--- START OF Supplied passage ---

FIG. 11 is a diagram illustrating a variation of the heat dissipator illustrated in FIG. 10. In a heat dissipator 18-2A illustrated in FIG. 11, the position of the leeward end surface 20d of the flat surface portion 20a in the Z axis direction is on the windward side relative to the position of the leeward end surfaces 21d of the fins 21 in the Z axis direction. Therefore, in the heat dissipator 18-2A, a part of the end surface 211 of the fins 21 on the leeward side is not covered by a deflector plate 20A. When the deflector plate 20A is formed in such a manner, the amount of material used to form the deflector plate 20A is reduced as compared to the heat dissipator 18-2 illustrated in FIG. 10, whereby the cost of manufacturing the heat dissipator 18-2A can be reduced.

Moreover, according to the heat dissipator 18-2A, a part of the end surface 211 of the fins 21 communicates with the region R having the pressure lower than the pressure of the closed space F, so that the velocity of flow of the air flowing from the inlet 24 to the outlet 25 of the heat dissipator 18-2A can be further increased, and that the cooling efficiency of the electric components 17 in contact with the heat dissipator 18-2A is further improved.

Note that any of the deflector plates 20 and 20A illustrated in FIGS. 10 and 11 can also be combined with the heat dissipator 18-1 or the heat dissipator 180 illustrated in FIGS. 8 and 9. Moreover, although the first and second embodiments have described the example of the configuration in which the control substrate 16 is arranged to extend horizontally, the direction of extension of the control substrate 16 is not limited to the horizontal direction, and may be a direction slightly tilted from the horizontal direction or may be a vertical direction as long as the electric components 17 provided on the control substrate 16 can be cooled. Moreover, the outdoor units 1-1 and 1-2 of the first and second embodiments can each be used as an outdoor unit of a device other than the air conditioner such as a heat pump water heater.

--- END OF Supplied passage ---
--- START OF Supplied information ---

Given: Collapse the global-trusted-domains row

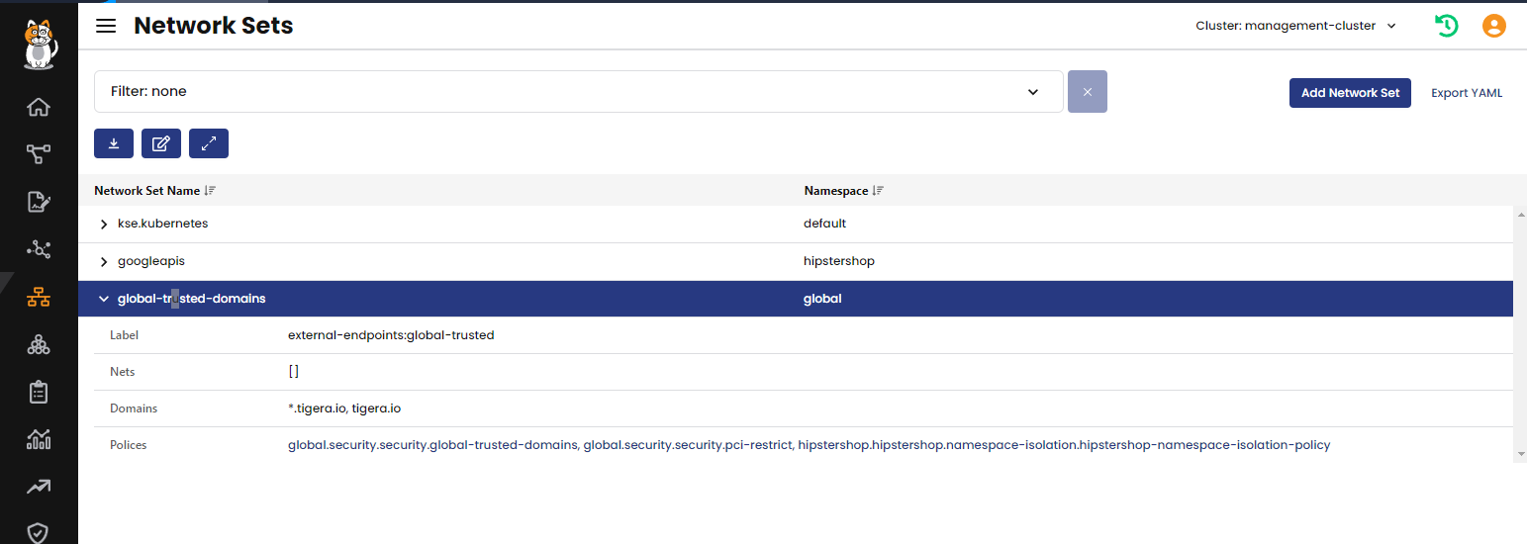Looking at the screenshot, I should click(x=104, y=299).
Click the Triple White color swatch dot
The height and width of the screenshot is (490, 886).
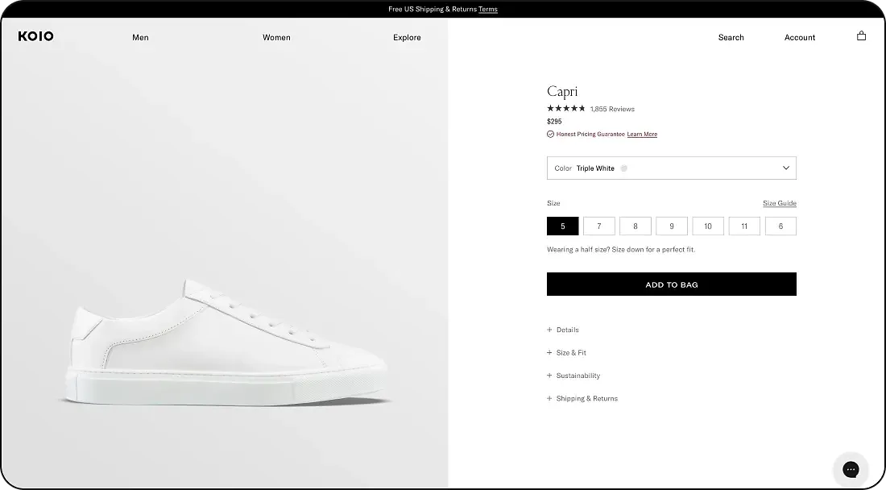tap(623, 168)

--- END OF Supplied information ---
--- START OF Supplied information ---

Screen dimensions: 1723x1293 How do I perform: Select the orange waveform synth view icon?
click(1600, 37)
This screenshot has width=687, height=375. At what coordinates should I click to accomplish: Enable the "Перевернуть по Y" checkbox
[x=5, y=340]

--- END OF Supplied information ---

__Given request__: Write out the part of the heat dissipator passage from "FIG. 11 is a" to "can be reduced.", word for word, with both end phrases included.

__Result for this task__:
FIG. 11 is a diagram illustrating a variation of the heat dissipator illustrated in FIG. 10. In a heat dissipator 18-2A illustrated in FIG. 11, the position of the leeward end surface 20d of the flat surface portion 20a in the Z axis direction is on the windward side relative to the position of the leeward end surfaces 21d of the fins 21 in the Z axis direction. Therefore, in the heat dissipator 18-2A, a part of the end surface 211 of the fins 21 on the leeward side is not covered by a deflector plate 20A. When the deflector plate 20A is formed in such a manner, the amount of material used to form the deflector plate 20A is reduced as compared to the heat dissipator 18-2 illustrated in FIG. 10, whereby the cost of manufacturing the heat dissipator 18-2A can be reduced.